Further difficulties arose concerning the manual criterion. Many studies reported the use of a manual, also in the HPT condition. However, referenced manuals differed considerably in terms of accessibility, comprehensiveness as well as in terms of content (common manuals vs. review or overview articles). This constitutes a general problem in psychotherapy research and practice, affecting not only HPT (Willutzki & Andermann, 2019). Therefore, extensive discussions about the manual criterion were necessary, and decisions on the categorization are sometimes not clear cut. For rating adherence, all following criteria had to be fulfilled: treatment conditions needed to be described precisely; the exact (sub)approach must be presented in detail; adherence had to be rated by external observers. Related to the latter, studies sometimes indicated that adherence was rated by external observers but the actual result was missing. In these cases, we decided to rate the criterion of adherence liberally, even if authors did not report their adherence results.
Further Limitations
The most common diagnostic groups of the systematic review were psychological and behavioural factors associated with disorders or diseases classified elsewhere (F54). The GSBP used this category for a wide scope of applications. Thus, there were also studies included examining subjects with (only) a diagnosis of a somatic illness (e.g., patients with age-related macular degeneration, Rovner et al., 2014).
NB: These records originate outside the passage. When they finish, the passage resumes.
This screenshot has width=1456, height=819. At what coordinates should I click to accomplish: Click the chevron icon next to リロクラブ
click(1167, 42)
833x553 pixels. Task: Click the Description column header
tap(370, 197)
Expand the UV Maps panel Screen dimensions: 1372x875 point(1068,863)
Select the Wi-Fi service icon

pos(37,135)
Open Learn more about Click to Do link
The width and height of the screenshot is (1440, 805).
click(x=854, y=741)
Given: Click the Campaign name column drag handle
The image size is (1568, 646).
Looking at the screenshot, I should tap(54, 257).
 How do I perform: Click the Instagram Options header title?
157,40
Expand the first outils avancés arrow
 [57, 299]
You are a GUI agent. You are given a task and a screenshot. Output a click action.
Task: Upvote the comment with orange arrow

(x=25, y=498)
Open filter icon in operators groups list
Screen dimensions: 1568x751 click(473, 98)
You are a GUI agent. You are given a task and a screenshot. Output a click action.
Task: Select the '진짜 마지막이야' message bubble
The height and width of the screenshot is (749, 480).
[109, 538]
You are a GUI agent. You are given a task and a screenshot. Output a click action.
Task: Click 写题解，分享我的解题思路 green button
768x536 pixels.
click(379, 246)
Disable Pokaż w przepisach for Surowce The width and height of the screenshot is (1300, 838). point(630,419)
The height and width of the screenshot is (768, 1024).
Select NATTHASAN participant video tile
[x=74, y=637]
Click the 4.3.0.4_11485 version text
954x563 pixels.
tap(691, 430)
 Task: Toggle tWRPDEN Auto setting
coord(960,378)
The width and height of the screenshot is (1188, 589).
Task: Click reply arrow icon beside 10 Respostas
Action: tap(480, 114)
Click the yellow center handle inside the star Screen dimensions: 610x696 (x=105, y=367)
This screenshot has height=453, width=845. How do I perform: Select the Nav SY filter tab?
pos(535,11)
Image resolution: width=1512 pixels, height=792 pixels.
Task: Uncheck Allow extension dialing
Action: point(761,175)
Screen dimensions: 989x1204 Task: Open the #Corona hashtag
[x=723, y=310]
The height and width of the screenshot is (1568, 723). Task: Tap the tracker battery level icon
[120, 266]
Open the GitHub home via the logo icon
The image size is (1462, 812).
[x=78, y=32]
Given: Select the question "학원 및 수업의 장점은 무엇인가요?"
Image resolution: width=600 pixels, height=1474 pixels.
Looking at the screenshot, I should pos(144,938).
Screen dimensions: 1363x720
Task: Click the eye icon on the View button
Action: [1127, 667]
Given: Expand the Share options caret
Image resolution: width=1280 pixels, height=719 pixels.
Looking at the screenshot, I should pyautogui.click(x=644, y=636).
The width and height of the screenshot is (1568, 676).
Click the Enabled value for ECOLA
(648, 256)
While we based our analysis on the 114 studies taken into account by the GSBP it is important to note that our study pool for the moderator analysis is not identical to the study pool underlying the differentiated GSBP-evaluation of HPT (GSBP, 2018). Discrepancies are due to differences between the method paper (GSBP, 2010) and our study protocol. As an example, the GSBP excluded some of the 114 studies from further analysis due to insufficient methodological quality. However, studies with low methodological quality were included in the present meta-analysis as study quality was one of the moderators by using Cochrane’s risk of bias or ROBIN-I tool. On the other hand, we had to exclude 19 studies for which either the study design was not appropriate for the present research question (e.g., HPT subapproach vs. other HPT subapproach or HPT subapproach mixed with other psychotherapy approach), or no mean values were given needed to conduct statistical analyses going beyond the evaluation of the GSBP.
As in many meta-analyses trying to explore heterogeneity among studies via subgroup analyses we face power problems, particularly because studies are not evenly distributed between subgroups. It is still useful and necessary to run the respective subgroup analyses. On the other hand, one could also argue that experiment wise error rates may assist in arguing that the significant results may have occurred by chance alone in the absence of any true effects. Further, it has to be kept in mind that no evidence of the moderators’ impact does not mean that this is evidence of no difference (Cuijpers, Griffin, & Furukawa, 2021). Finally, most of the Humanistic studies were studies based on Rogerian psychotherapy and thus results are particularly relevant for this kind of interventions.
Conclusion
The present results could not demonstrate effects of the examined moderators on treatment outcome. However, we mainly examined studies with high study quality. This is crucial to consider for generalizing our results and it is necessary to prove whether results can be replicated for studies with low study quality.